*** Source records

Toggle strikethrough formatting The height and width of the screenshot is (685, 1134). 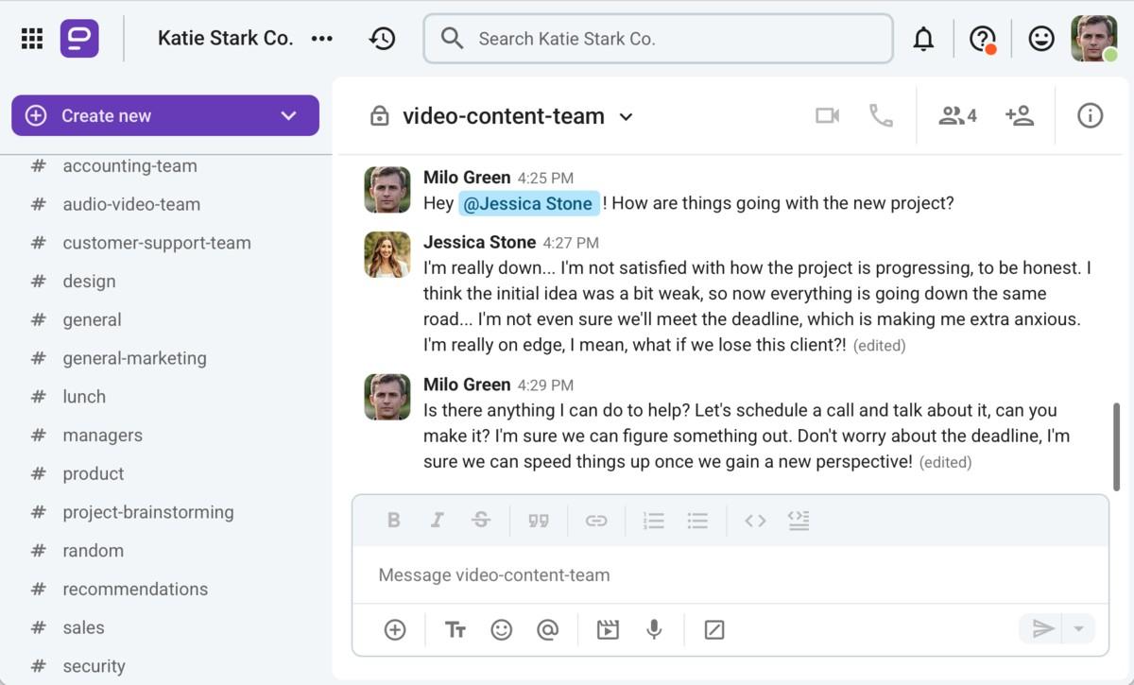click(481, 521)
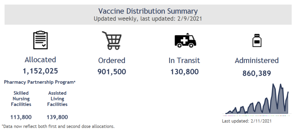Select the In Transit heading label
Screen dimensions: 296x129
[184, 61]
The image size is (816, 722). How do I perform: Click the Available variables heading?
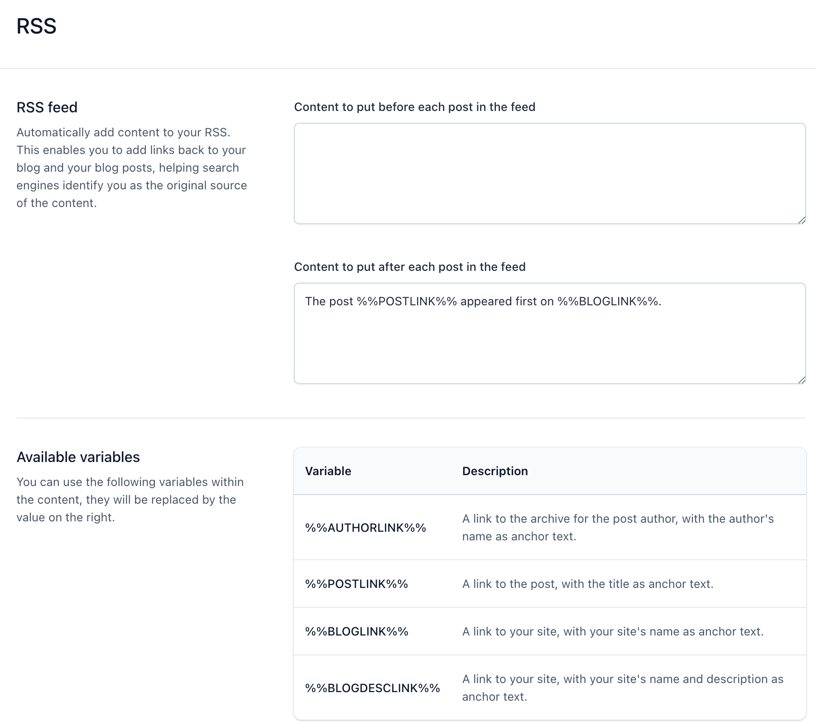(x=78, y=457)
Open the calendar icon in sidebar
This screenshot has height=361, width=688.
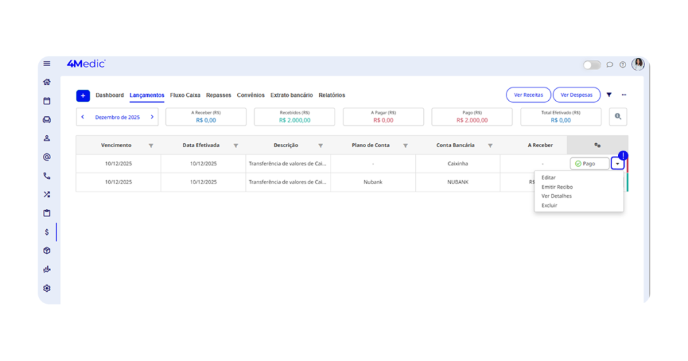pyautogui.click(x=47, y=101)
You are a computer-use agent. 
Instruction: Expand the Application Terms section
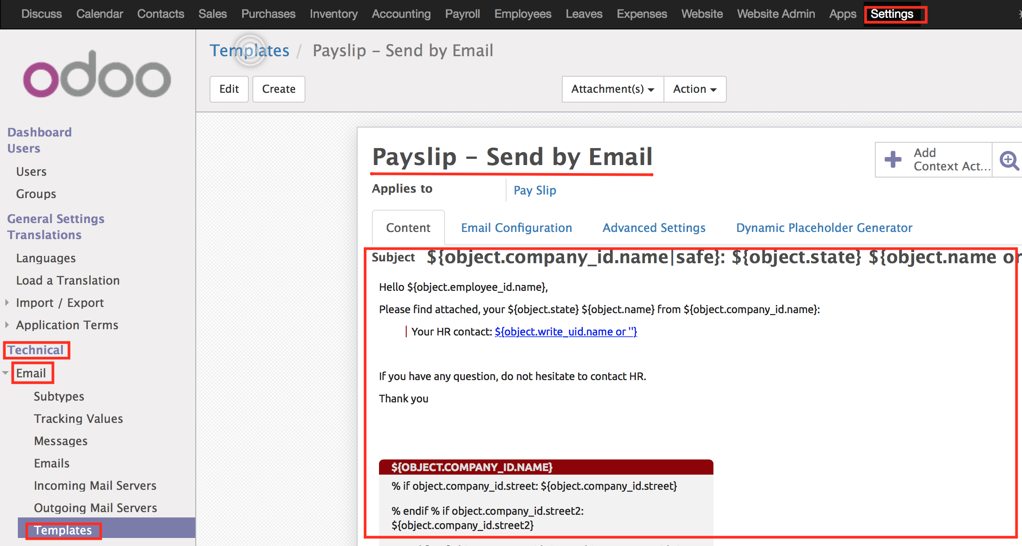point(7,325)
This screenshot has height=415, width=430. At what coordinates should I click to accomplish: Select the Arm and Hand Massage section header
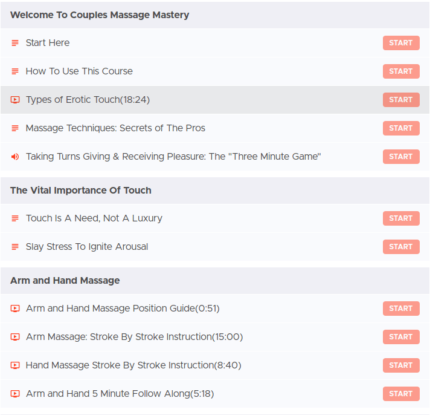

******

Write the lines from the one containing "Open the calendar icon in sidebar" through the end of the data above exactly as they appear, and do not carry over any picture.

§ Result
Open the calendar icon in sidebar
This screenshot has height=361, width=688.
pyautogui.click(x=47, y=101)
You are a computer-use agent. 
Instruction: Expand the Application Terms section
point(7,325)
This screenshot has height=415, width=430. At what coordinates should I click to accomplish: Select the Arm and Hand Massage section header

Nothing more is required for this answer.